Seine Abstimmung mit dem Kanzler sei in außenpolitischen Fragen sehr eng. Klingbeil verteidigte Scholz gegen den Vorwurf, dieser führe nicht. “Wir brauchen keinen Kanzler, der morgens aufwacht und Testosteron-gesteuert irgendwelche Überschriften produziert. Wir brauchen einen Kanzler, der Dinge regelt und Probleme im Interesse unseres Landes löst.” Das mache Scholz. Gerade in der jetzigen Krise komme es auf jeden Schritt an, der sorgfältig vorbereitet sein muss – “und nicht alles ist sofort sichtbar.” Scholz hatte am Mittwochabend angekündigt, dass er nach den USA in Kürze auch nach Moskau reisen werde.
Klingbeil wies den Vergleich mit Kanzlerin Angela Merkel am Ende ihrer 16-jährigen Amtszeit als unpassend zurück. “Natürlich hatte Merkel am Ende ein Grundvertrauen aufgebaut.
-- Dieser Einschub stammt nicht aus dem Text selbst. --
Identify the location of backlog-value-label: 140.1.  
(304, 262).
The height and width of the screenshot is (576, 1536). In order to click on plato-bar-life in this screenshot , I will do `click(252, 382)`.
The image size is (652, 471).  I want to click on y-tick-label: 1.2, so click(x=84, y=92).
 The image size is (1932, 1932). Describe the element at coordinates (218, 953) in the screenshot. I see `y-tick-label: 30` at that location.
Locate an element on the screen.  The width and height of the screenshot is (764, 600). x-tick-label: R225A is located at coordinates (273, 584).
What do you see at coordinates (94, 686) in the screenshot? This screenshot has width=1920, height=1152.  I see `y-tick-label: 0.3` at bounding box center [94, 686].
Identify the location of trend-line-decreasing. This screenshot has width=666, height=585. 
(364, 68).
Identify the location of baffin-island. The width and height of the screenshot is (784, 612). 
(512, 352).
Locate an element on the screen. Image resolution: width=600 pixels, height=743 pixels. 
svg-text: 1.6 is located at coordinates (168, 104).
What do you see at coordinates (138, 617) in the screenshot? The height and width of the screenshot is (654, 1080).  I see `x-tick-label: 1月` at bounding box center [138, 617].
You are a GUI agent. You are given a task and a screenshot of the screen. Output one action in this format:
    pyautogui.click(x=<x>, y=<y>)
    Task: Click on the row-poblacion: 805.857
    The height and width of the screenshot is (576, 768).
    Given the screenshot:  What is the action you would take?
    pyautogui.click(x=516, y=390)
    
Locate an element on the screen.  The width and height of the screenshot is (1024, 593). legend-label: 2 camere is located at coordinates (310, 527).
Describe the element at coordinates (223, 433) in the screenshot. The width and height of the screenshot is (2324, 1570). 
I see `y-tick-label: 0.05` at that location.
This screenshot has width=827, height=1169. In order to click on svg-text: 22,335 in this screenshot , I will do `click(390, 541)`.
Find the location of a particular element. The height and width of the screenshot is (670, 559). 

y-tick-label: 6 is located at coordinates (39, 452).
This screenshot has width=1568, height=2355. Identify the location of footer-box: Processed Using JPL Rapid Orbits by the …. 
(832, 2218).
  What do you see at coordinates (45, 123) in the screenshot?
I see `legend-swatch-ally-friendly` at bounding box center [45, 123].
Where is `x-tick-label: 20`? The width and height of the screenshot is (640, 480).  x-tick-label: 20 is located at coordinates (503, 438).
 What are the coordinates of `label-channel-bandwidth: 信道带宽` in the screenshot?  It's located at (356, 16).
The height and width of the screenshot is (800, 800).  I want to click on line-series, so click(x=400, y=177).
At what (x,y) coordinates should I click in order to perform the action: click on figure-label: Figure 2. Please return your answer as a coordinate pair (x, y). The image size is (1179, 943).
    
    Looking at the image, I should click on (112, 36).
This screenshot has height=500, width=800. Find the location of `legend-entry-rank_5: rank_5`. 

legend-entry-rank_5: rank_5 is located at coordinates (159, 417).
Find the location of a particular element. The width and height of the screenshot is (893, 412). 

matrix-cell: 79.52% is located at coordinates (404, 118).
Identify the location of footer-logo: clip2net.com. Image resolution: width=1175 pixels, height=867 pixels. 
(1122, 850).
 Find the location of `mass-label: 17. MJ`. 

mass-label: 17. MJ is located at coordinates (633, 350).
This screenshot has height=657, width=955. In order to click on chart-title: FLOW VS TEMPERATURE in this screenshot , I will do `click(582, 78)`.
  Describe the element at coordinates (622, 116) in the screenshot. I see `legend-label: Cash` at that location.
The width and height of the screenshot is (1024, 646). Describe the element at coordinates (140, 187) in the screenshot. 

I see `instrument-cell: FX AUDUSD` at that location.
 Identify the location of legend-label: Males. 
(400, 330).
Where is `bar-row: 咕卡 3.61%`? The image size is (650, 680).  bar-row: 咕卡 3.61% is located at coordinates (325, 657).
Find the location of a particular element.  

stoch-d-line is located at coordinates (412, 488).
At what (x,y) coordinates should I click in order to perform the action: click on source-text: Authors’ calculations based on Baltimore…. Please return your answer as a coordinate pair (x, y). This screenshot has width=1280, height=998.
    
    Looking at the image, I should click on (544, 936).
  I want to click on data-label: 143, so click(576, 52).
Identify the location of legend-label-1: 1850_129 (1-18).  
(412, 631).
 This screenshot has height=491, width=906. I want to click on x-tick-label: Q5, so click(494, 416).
Genau dieses Vertrauen wird Olaf Scholz auch aufbauen”, sagte er. Die Ampel-Koalition sei aber gerade einmal acht Wochen im Amt. “Ein Kanzler muss auch die Stärke haben, im Hintergrund zu arbeiten und nicht sofort alles zu tun, was in der Öffentlichkeit von ihm verlangt wird. Und diese Stärke hat Olaf Scholz.”
Der SPD-Co-Chef distanzierte sich indirekt von Äußerungen früherer SPD-Politiker zur Ukraine-Krise. “Wir sagen klar, was die Linie der derzeitigen SPD in Regierung und Partei ist – und nur die zählt”, betonte Klingbeil. “Bei möglichen Sanktionen liegt wirklich alles auf dem Tisch – das versteht jeder, der es verstehen will”, sagte er in Anspielung auf die Ostsee-Gaspipeline Nord Stream 2. Zugleich müsse man zum Dialog bereit sein. Das Pochen auf Dialog und Verhandlungen sei öffentlich schwerer zu vermitteln sein als schnelle Waffenlieferungen. “Aber Gespräche sind entscheidende Mittel, um einen Krieg zu verhindern. Waffenlieferungen sind es nicht.”